Debezium captures database changes by reading transaction logs, which sounds simple until you actually try to set it up. I've been running this shit for 2 years now, and here's what you need to know before you dive in.
The Setup Reality Check
Debezium runs on Kafka Connect, which means you need Kafka first. If you don't already have a Kafka cluster, plan for 3 weeks of setup, not 3 hours. The documentation makes it look easy - it's not.
Kafka Connect Mode: This is what everyone uses in production. Your connector runs in a distributed cluster, survives single node failures, and scales horizontally. Setting it up properly took me 5 days because the memory settings are garbage by default.

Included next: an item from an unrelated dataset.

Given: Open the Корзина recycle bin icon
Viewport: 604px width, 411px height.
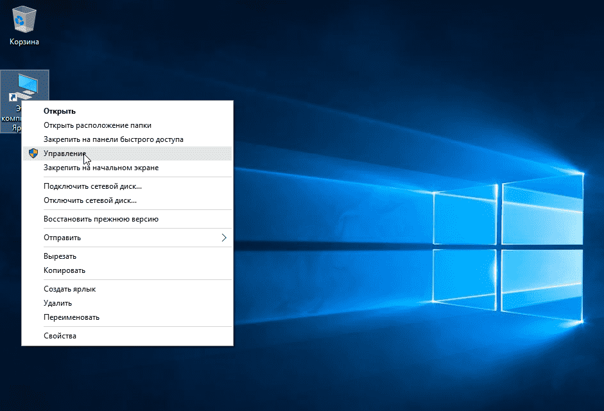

Debezium Server: Standalone mode that doesn't require Kafka. Sounds great, right? Wrong. You lose fault tolerance and horizontal scaling. I tried this first - lasted exactly 2 weeks before I gave up and went back to Kafka Connect.
Embedded Engine: Java library you embed in your app. Don't do this unless you enjoy debugging memory leaks at 3am. The embedded engine will eat your heap and you'll have no idea why.
Database Support (The Real Story)
Version 3.2.2.Final (September 2025) supports these databases, but "supports" is doing some heavy lifting:
PostgreSQL: Works great once you enable logical replication. Just make sure your wal_level
is set to logical
or you'll waste 4 hours debugging why nothing works.
MySQL: The binlog setup is straightforward, but row-based replication is required. Mixed or statement-based replication will silently fuck you over.
Oracle: Prepare for pain. LogMiner works but requires supplemental logging enabled. XStream is faster but costs extra licensing. Either way, you'll need a DBA who doesn't hate you.
MongoDB: Uses replica set oplog, which means you need a replica set. Single node MongoDB won't work, learned that the hard way.
SQL Server: Transaction log capture works, but the CDC feature must be enabled at both database and table level. Miss one table and you'll be wondering why data isn't flowing.
What Actually Works in Production
Latency: Usually sub-second, but can spike to minutes when your connector decides to shit the bed. Monitor your lag metrics or you'll be blind.
Database Impact: Minimal until it's not. Oracle LogMiner can peg a CPU core, and PostgreSQL replication slots will fill your disk if the connector stops consuming. I learned this during a 6-hour outage.
Ordering: Per-partition ordering works, but if you're sharding data across multiple partitions, global ordering goes out the window. Design your partition keys carefully or accept eventual consistency.
Failure Recovery: Debezium stores offsets in Kafka, so recovery works well. But if you lose your offset data, you're starting over with a full snapshot. We've been there - 48 hours to catch up on a 500GB table.
This whole setup lets you stop polling databases and writing triggers, which is worth the complexity. Just don't expect it to work perfectly on day one.